### Exercise details
The entries below should be written out again exactly as they stand.

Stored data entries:

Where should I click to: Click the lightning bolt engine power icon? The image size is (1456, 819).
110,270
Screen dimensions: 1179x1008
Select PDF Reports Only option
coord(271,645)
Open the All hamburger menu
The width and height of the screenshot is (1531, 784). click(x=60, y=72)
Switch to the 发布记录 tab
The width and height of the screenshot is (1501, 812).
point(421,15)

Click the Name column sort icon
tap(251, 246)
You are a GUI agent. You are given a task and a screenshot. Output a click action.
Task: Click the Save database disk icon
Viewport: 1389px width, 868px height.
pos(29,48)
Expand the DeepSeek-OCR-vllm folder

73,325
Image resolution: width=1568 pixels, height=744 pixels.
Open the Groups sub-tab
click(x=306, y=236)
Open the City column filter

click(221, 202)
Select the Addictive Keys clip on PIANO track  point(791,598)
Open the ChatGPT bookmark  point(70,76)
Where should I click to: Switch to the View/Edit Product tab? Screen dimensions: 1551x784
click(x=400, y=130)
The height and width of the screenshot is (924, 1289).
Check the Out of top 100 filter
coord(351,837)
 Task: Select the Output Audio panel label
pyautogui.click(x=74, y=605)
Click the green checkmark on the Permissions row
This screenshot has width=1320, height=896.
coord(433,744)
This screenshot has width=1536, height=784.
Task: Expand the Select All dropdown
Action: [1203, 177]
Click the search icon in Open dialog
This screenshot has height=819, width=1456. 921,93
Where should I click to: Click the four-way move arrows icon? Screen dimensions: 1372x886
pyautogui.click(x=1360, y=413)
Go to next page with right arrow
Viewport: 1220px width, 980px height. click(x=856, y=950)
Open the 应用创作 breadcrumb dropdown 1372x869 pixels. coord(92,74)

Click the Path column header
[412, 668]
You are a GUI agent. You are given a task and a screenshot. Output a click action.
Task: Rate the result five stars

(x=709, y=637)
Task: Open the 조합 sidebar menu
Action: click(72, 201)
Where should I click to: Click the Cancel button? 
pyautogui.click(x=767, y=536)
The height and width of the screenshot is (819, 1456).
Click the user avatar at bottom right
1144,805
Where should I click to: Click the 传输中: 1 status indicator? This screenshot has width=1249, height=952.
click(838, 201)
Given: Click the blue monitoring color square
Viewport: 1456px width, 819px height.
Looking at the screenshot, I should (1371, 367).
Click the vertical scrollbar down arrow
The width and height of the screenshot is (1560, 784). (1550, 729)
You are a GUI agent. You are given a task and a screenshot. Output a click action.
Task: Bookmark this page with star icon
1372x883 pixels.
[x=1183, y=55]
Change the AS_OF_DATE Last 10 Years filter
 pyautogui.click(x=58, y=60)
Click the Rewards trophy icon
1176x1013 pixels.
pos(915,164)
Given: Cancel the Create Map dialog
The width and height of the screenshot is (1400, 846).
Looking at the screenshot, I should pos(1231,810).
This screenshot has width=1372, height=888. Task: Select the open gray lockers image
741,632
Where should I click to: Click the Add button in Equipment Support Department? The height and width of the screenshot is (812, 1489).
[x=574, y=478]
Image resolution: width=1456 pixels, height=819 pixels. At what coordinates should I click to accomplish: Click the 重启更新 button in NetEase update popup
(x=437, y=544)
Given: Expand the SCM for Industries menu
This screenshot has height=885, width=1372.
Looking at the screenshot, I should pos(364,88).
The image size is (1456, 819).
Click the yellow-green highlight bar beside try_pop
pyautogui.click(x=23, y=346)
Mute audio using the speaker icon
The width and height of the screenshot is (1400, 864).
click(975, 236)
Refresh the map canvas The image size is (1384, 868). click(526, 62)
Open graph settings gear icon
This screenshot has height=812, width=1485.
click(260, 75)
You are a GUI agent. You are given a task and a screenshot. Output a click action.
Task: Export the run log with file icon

### Answer for this exercise
Where should I click to: Click the lightning bolt engine power icon? The image size is (1456, 819).
110,270
Screen dimensions: 1179x1008
Select PDF Reports Only option
coord(271,645)
Open the All hamburger menu
The width and height of the screenshot is (1531, 784). click(x=60, y=72)
Switch to the 发布记录 tab
The width and height of the screenshot is (1501, 812).
point(421,15)

Click the Name column sort icon
tap(251, 246)
You are a GUI agent. You are given a task and a screenshot. Output a click action.
Task: Click the Save database disk icon
Viewport: 1389px width, 868px height.
pos(29,48)
Expand the DeepSeek-OCR-vllm folder

73,325
Image resolution: width=1568 pixels, height=744 pixels.
Open the Groups sub-tab
click(x=306, y=236)
Open the City column filter

click(221, 202)
Select the Addictive Keys clip on PIANO track  point(791,598)
Open the ChatGPT bookmark  point(70,76)
Where should I click to: Switch to the View/Edit Product tab? Screen dimensions: 1551x784
click(x=400, y=130)
The height and width of the screenshot is (924, 1289).
Check the Out of top 100 filter
coord(351,837)
 Task: Select the Output Audio panel label
pyautogui.click(x=74, y=605)
Click the green checkmark on the Permissions row
This screenshot has width=1320, height=896.
coord(433,744)
This screenshot has width=1536, height=784.
Task: Expand the Select All dropdown
Action: [1203, 177]
Click the search icon in Open dialog
This screenshot has height=819, width=1456. 921,93
Where should I click to: Click the four-way move arrows icon? Screen dimensions: 1372x886
pyautogui.click(x=1360, y=413)
Go to next page with right arrow
Viewport: 1220px width, 980px height. click(x=856, y=950)
Open the 应用创作 breadcrumb dropdown 1372x869 pixels. coord(92,74)

Click the Path column header
[412, 668]
You are a GUI agent. You are given a task and a screenshot. Output a click action.
Task: Rate the result five stars

(x=709, y=637)
Task: Open the 조합 sidebar menu
Action: click(72, 201)
Where should I click to: Click the Cancel button? 
pyautogui.click(x=767, y=536)
The height and width of the screenshot is (819, 1456).
Click the user avatar at bottom right
1144,805
Where should I click to: Click the 传输中: 1 status indicator? This screenshot has width=1249, height=952.
click(838, 201)
Given: Click the blue monitoring color square
Viewport: 1456px width, 819px height.
Looking at the screenshot, I should (1371, 367).
Click the vertical scrollbar down arrow
The width and height of the screenshot is (1560, 784). (1550, 729)
You are a GUI agent. You are given a task and a screenshot. Output a click action.
Task: Bookmark this page with star icon
1372x883 pixels.
[x=1183, y=55]
Change the AS_OF_DATE Last 10 Years filter
 pyautogui.click(x=58, y=60)
Click the Rewards trophy icon
1176x1013 pixels.
pos(915,164)
Given: Cancel the Create Map dialog
The width and height of the screenshot is (1400, 846).
Looking at the screenshot, I should pos(1231,810).
This screenshot has width=1372, height=888. Task: Select the open gray lockers image
741,632
Where should I click to: Click the Add button in Equipment Support Department? The height and width of the screenshot is (812, 1489).
[x=574, y=478]
Image resolution: width=1456 pixels, height=819 pixels. At what coordinates should I click to accomplish: Click the 重启更新 button in NetEase update popup
(x=437, y=544)
Given: Expand the SCM for Industries menu
This screenshot has height=885, width=1372.
Looking at the screenshot, I should pos(364,88).
The image size is (1456, 819).
Click the yellow-green highlight bar beside try_pop
pyautogui.click(x=23, y=346)
Mute audio using the speaker icon
The width and height of the screenshot is (1400, 864).
click(975, 236)
Refresh the map canvas The image size is (1384, 868). click(526, 62)
Open graph settings gear icon
This screenshot has height=812, width=1485.
click(260, 75)
You are a GUI agent. You are given a task and a screenshot. Output a click action.
Task: Export the run log with file icon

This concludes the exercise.